6.5 ka Levantine chalcolithic DNA

Just to put things in perspective, one of the 30'000 years old Kostenki had some genes for Red Hairs, as one woman from Iberomaurusian. The difference in time frame and in geography is pretty huge, and they probably had a common denominator. If we apply the same for Blue Eyes, it's pretty likely that Blue Eyed individuals were already leaving in all Western Eurasia in the Neolithic times and that they lost it at different place because of natural selection. Now, one thing to take in mind is, why is Blue Eyes positively selected in Cold Countries ( over the 45° parallel north ) and negatively South of it. The only explication is that, North, the populations might have more % of it to be positively selected but south ( the Levante ) constent melting with other populations without the genes, make it really recessive. This make more sense than positively selected because of climate variations. So taking that, we might assume that Blue Eyed people were more common north of the 45° parallel than south of it.
 
Halfalp,
- more than a mutation produced fair eyes and red hairs - for red hairs it seems the countries where they are found today at high %'s are the ones which cumulated at least three of these mutations: uneasy to explain by the number of mutations because if a pop with "mute1" at 20% cross with a pop with "mute2" at 20% too, the final result will be 20% of total mutations, not 40%! But what is clear is that at first sight there is no unique ethnic or geographic origin for these mutations; we can only imagine hazard or natural selection to explain the today differences -
- it's admitted that a rare mutation (in %) in a pop will be exposed to more risk of disparition. That said I think that over 10%, this mutation will not disappear, if the pop is big enough (mathematicians could have their word here).
- but I red in a study about red hairs, freckles, light skin, skin moles and blue eyes among European Australians that some blue eye mutation seems linked with fair hair and lightER skin (lighter than the already roughly light skin of basic modern Europoids): it could be that a natural selection on skin could act to on blue eyes in these cases.
But this aspect in its details concerns more anthropologic threads than this very one, even if this surprisingly high % of light eyes in Levant could have some historic implications.
 
the Hensbacka group were successors of the Ahrensburg reindeer hunters who became seal hunters and fishers and moved up north along the fjords of Norway reaching the North Cape
https://en.wikipedia.org/wiki/Ahrensburg_culture#Scandinavia,_Hensbacka_group
in North Cape they mixed with EHG from Karelia, this mixture formed the SHG
they were I2, but not darkhaired and darkskinned any more, they were blond and pale skinned,
but back in southern Scandinavia and northern Poland their DNA got diluted with more darkhaired and darkskinned WHG
their story is told in the Günther 2017 paper : http://journals.plos.org/plosbiology/article?id=10.1371/journal.pbio.2003703

It wasn't a clean "sweep" for the de-pigmentation genes yet, however. If you look back at the Hofmanova et al chart you can see that there was still variation. Perhaps because they were relatively recently admixed?

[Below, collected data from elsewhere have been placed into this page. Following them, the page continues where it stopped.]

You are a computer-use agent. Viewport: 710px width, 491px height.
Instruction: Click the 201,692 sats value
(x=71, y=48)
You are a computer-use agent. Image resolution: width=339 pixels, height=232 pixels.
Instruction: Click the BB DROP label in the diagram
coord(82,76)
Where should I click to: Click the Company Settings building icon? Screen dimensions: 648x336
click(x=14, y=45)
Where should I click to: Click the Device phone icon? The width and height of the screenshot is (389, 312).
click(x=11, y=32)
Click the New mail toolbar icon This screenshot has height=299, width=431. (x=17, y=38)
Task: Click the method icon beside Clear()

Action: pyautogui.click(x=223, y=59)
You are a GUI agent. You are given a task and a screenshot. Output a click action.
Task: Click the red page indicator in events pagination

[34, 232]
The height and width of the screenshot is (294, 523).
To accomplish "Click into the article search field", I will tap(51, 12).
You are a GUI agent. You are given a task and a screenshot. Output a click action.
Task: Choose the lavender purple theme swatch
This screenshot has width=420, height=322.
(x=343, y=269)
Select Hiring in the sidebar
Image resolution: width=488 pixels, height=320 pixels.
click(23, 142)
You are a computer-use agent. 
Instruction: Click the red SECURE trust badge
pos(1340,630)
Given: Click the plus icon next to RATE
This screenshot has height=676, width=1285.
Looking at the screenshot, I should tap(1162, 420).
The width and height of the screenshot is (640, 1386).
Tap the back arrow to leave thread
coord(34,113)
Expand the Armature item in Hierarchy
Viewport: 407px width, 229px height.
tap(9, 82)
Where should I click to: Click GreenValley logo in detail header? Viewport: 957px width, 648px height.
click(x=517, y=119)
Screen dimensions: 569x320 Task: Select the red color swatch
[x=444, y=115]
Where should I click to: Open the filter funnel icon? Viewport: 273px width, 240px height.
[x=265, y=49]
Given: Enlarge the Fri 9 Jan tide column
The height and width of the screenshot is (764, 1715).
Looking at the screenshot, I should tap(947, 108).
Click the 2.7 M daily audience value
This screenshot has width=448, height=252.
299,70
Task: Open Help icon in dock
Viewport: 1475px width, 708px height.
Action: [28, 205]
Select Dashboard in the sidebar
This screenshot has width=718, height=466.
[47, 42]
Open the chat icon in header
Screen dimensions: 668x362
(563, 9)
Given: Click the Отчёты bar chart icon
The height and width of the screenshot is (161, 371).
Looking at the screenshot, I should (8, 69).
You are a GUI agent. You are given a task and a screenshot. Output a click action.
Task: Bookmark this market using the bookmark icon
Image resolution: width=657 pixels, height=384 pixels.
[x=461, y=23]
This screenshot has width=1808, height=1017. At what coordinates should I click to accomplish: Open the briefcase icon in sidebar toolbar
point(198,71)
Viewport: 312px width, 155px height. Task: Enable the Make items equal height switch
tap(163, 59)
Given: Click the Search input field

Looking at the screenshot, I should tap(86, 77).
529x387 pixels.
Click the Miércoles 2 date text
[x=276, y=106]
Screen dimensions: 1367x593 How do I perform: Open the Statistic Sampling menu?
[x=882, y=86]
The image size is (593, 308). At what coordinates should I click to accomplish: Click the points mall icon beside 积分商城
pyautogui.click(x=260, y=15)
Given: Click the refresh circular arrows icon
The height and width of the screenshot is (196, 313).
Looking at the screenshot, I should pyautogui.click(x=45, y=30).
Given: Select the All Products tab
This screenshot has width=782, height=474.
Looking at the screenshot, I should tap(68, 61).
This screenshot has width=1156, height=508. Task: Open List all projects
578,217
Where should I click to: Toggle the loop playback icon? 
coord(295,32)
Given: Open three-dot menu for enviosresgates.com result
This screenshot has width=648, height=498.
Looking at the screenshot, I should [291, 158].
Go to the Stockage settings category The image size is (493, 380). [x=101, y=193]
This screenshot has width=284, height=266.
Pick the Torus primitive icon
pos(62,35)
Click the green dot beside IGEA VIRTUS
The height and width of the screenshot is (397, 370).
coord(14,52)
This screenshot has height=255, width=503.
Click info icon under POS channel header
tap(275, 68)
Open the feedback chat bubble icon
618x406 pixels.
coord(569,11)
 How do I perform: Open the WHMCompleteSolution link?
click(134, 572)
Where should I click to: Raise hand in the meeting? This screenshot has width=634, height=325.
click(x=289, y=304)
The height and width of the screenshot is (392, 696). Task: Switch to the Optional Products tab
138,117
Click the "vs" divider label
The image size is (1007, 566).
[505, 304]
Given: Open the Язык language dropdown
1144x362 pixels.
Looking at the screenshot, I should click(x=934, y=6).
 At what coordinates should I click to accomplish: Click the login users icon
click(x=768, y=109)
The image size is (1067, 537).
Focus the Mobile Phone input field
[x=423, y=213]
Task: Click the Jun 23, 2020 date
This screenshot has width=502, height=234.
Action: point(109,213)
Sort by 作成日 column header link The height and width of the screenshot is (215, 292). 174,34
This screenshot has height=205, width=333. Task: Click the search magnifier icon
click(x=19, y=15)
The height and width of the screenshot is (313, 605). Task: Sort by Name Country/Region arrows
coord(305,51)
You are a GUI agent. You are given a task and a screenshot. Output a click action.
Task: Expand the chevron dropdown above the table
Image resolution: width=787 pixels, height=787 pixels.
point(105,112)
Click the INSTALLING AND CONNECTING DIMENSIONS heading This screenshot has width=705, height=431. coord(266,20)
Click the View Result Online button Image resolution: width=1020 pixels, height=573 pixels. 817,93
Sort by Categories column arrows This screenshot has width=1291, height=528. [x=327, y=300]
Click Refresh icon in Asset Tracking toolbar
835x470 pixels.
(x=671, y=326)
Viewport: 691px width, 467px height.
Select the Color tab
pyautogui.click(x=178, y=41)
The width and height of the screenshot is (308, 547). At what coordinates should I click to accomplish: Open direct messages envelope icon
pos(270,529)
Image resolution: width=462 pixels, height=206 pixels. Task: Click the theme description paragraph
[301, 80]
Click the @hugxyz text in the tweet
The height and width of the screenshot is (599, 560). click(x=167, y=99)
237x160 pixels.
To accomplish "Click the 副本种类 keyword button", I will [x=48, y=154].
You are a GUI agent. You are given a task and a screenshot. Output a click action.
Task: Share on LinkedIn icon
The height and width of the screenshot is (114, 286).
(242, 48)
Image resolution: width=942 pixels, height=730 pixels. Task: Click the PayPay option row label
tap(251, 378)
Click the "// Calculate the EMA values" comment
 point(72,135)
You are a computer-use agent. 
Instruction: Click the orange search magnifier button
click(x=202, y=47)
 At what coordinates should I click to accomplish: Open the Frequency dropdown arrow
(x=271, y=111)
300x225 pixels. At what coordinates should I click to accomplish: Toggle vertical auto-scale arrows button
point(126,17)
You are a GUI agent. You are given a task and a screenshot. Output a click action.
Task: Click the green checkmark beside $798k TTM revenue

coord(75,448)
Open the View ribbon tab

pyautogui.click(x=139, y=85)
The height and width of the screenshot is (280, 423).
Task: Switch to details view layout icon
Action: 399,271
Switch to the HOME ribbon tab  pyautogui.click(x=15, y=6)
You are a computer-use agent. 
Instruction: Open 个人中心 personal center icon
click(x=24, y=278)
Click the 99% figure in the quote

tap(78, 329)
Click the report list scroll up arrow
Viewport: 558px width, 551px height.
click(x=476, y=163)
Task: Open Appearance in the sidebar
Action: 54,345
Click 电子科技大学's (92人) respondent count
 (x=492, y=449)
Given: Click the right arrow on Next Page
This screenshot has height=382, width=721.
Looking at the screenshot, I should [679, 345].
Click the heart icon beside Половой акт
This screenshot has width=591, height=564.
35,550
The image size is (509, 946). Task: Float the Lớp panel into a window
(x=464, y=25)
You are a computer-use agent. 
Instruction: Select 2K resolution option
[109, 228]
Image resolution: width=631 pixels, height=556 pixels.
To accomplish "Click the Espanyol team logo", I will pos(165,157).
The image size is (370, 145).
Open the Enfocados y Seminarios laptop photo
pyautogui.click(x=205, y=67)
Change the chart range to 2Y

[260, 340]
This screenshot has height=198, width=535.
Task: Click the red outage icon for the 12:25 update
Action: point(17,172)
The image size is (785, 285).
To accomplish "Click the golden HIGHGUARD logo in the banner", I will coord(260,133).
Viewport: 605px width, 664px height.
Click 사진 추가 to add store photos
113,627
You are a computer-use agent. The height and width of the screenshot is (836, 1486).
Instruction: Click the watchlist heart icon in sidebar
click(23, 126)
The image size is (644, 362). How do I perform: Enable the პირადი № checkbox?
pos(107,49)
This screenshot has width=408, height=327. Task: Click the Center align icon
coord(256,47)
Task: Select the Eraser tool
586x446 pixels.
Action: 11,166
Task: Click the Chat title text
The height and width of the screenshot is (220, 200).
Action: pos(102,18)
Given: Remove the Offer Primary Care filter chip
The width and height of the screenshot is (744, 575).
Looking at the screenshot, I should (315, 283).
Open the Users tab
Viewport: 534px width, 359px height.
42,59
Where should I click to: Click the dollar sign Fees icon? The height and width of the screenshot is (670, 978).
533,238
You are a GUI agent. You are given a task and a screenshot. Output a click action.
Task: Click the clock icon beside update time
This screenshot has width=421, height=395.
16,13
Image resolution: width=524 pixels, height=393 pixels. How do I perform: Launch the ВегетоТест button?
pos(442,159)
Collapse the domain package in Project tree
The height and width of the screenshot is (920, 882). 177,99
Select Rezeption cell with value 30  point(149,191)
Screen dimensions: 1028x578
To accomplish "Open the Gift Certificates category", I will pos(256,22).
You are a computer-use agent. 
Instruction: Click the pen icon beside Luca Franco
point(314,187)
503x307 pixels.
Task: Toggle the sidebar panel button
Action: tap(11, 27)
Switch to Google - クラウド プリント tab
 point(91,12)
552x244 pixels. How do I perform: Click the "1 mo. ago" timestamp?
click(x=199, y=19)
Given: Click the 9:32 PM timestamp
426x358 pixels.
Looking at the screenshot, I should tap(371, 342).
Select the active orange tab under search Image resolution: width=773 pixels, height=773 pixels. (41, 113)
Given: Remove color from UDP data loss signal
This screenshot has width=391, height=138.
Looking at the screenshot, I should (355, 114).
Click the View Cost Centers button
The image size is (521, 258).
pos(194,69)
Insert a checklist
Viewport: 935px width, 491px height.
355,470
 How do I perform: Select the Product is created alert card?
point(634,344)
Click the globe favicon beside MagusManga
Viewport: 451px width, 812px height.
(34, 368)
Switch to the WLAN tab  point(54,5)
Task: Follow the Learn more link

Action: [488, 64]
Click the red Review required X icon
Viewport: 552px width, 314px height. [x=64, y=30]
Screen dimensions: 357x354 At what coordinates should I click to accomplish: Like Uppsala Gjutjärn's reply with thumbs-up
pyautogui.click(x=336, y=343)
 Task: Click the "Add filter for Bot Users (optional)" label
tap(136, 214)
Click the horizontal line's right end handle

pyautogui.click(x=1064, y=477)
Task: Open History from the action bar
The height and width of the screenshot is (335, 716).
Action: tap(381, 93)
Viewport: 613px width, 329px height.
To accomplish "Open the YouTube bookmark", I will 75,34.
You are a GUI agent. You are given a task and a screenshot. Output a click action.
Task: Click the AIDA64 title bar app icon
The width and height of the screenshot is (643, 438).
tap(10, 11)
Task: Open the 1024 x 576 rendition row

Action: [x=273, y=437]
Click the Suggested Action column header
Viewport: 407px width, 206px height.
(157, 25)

As to the Villabruna group, I don't think there's clear evidence yet whether they were originally in southeastern Europe or Anatolia. The Reich group seems to be on the fence about it. Or maybe they were related groups.

The earlier paper on the emergence of blue eyes places it somewhere around the Caucasus. That's probably off, given that the CHG were darker and J1 and J2 probably brought some of the darker alleles to the Levant, but somewhere around Anatolia makes sense to me. That might put it in the people who moved into Europe long before the Neolithic.

For the blue eye snp the whole thing is complicated by the fact that there's no clear "advantage" for selection to operate upon. Of course, there may be something in the background haplotype which is advantageous in certain situations having nothing to do with iris pigmentation per se. There's also sexual selection. You never know what traits are going to "appeal" to certain groups. In some African groups they killed albinos. In other areas perhaps they thought blue eyes were "godly" given it's the color of the sky.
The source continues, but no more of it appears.